┏━━
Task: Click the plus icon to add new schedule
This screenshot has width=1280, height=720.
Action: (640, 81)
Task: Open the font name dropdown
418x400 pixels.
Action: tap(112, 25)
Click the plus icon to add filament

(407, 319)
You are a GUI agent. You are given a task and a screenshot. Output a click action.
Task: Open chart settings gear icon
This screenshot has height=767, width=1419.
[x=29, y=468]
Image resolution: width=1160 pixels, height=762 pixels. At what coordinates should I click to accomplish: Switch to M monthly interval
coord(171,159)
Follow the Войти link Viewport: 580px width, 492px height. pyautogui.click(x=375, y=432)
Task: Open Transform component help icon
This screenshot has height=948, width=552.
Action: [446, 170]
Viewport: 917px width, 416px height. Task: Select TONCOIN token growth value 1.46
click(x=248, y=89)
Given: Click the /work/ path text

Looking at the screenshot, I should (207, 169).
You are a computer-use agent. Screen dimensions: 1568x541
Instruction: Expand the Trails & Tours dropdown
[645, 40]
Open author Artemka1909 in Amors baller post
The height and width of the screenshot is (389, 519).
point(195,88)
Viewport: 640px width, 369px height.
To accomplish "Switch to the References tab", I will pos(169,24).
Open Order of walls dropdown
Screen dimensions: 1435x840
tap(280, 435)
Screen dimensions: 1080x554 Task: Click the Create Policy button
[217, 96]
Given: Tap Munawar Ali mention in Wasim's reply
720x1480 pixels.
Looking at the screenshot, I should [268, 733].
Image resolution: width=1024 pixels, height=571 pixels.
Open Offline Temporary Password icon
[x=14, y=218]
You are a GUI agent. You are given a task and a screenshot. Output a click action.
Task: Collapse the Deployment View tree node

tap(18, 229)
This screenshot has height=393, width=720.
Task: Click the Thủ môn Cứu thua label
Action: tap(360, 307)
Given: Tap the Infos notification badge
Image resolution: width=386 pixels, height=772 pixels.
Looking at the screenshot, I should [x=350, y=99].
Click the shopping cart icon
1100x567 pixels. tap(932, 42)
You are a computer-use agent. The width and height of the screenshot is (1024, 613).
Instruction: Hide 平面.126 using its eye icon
┗━━
REQUIRED WORK:
Would you copy out exactly the lines from the one holding "Open Offline Temporary Password icon" through the end of the entries above, both ends included?

SOLVED EXERCISE:
Open Offline Temporary Password icon
[x=14, y=218]
You are a GUI agent. You are given a task and a screenshot. Output a click action.
Task: Collapse the Deployment View tree node

tap(18, 229)
This screenshot has height=393, width=720.
Task: Click the Thủ môn Cứu thua label
Action: tap(360, 307)
Given: Tap the Infos notification badge
Image resolution: width=386 pixels, height=772 pixels.
Looking at the screenshot, I should [x=350, y=99].
Click the shopping cart icon
1100x567 pixels. tap(932, 42)
You are a computer-use agent. The width and height of the screenshot is (1024, 613).
Instruction: Hide 平面.126 using its eye icon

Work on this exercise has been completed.